5. On September 18, 2017, one of the Managed Accounts that held 957 shares closed. Accordingly, as of September 18, 2017, LCS ceased to serve as the investment manager for investment manager for such Managed Account and as such, relinquished all voting and dispositive power over the shares held in the Managed Account.
6. Shares held by the Transamerica Large Cap Value Fund ("Transamerica"). LCS, as the sub-investment advisor to Transamerica, may be deemed to share voting and dispositive power over the shares held by Transamerica. LCS receives an asset-based management fee for serving as sub-investment advisor to Transamerica. Accordingly, LCS does not have a reportable pecuniary interest in the shares held by Transamerica. In addition, none of LCS GP, Trilogy, LCSL, Levcap, LCSEP, Safinia, LCSLS and Mr. Levin have a reportable pecuniary interest in the shares held by Transamerica.
7. Shares owned directly by Trilogy. LCSL, as the general partner of the domestic feeder fund which owns a controlling interest in Trilogy, may be deemed to share voting and dispositive power over the shares owned directly by Trilogy. LCS, as the investment advisor of Trilogy, may be deemed to share voting and dispositive power over the shares owned directly by Trilogy. Mr. Levin, as the Chief Executive Officer of LCS, may be deemed to share voting and dispositive power over the shares owned directly by Trilogy.
8. Shares owned directly by Levcap. LCSEP, as the general partner of Levcap, may be deemed to share voting and dispositive power over the shares owned directly by Levcap. LCS, as the investment advisor of Levcap, may be deemed to share voting and dispositive power over the shares owned directly by Levcap. Mr. Levin, as the Chief Executive Officer of LCS, may be deemed to share voting and dispositive power over the shares owned directly by Levcap.

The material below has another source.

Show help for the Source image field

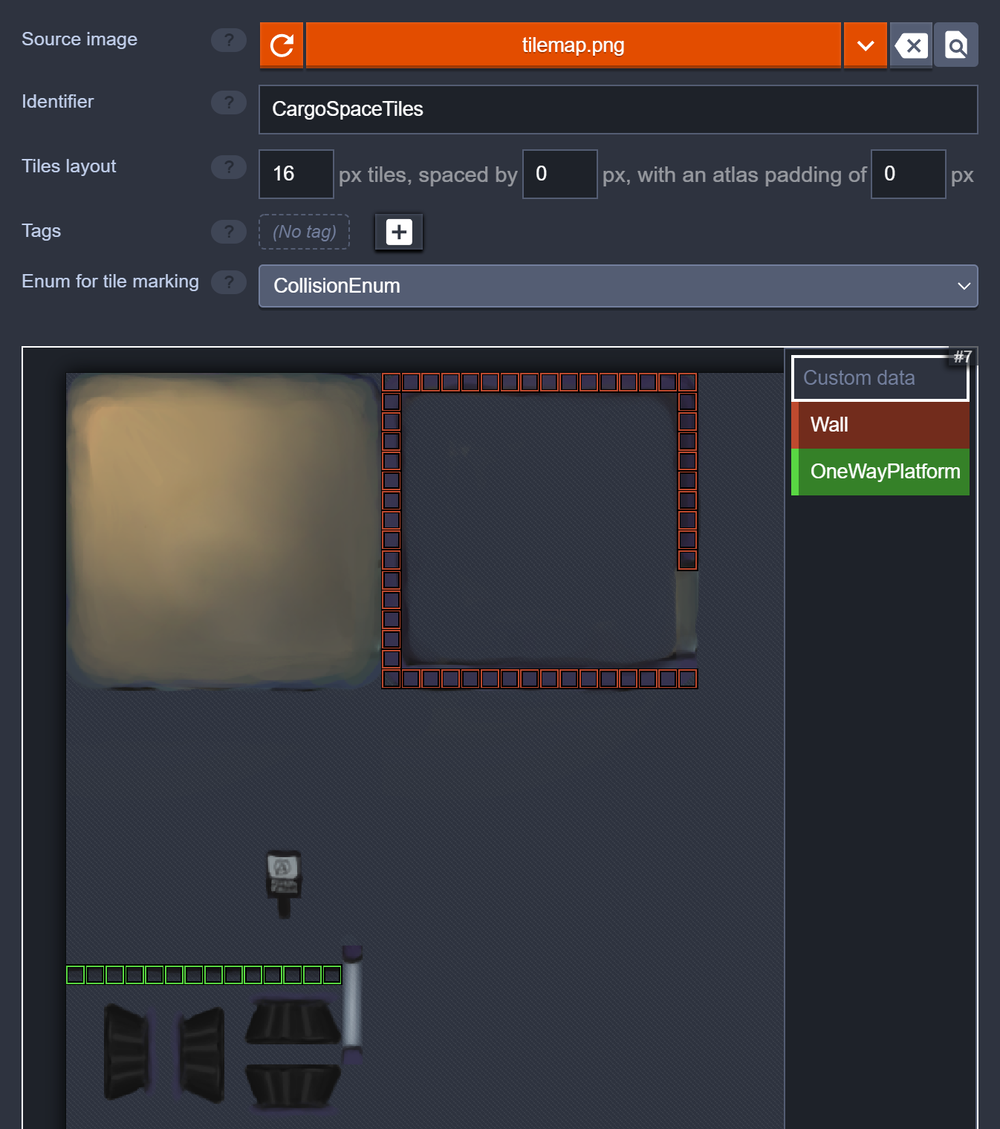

9. Shares owned directly by Safinia. LCSLS, as the general partner of Safinia, may be deemed to share voting and dispositive power over the shares owned directly by Safinia. LCS, as the investment advisor of Safinia, may be deemed to share voting and dispositive power over the shares owned directly by Safinia. Mr. Levin, as the Chief Executive Officer of LCS, may be deemed to share voting and dispositive power over the shares owned directly by Safinia.
Levin Capital Strategies, L.P.; By: /s/ John A. Levin, Chief Executive Officer 10/11/2017
Levin Capital Strategies GP, LLC; By: John A. Levin 2005 GRAT Separation Trust; By: /s/ Elisabeth Levin, Trustee 10/11/2017
Levin Capital Trilogy Master Fund, Ltd.; By: LCS, LLC; By: /s/ John A. Levin, Managing Member 10/11/2017
LCS, LLC; By: /s/ John A. Levin, Managing Member 10/11/2017
Levcap Alternative Fund, L.P.; By: LCS Event Partners, LLC; By: /s/ John A. Levin, Managing Member 10/11/2017
LCS Event Partners, LLC; By: /s/ John A. Levin, Managing Member 10/11/2017
Safinia Partners, L.P.; By: LCS L/S, LLC; By: /s/ John A. Levin, Managing Member 10/11/2017
LCS L/S, LLC; By: /s/ John A. Levin, Managing Member 10/11/2017
/s/ John A. Levin 10/11/2017
** Signature of Reporting Person Date
Reminder: Report on a separate line for each class of securities beneficially owned directly or indirectly.
* If the form is filed by more than one reporting person, see Instruction 4 (b)(v).
** Intentional misstatements or omissions of facts constitute Federal Criminal Violations See 18 U.S.C. 1001 and 15 U.S.C. 78ff(a).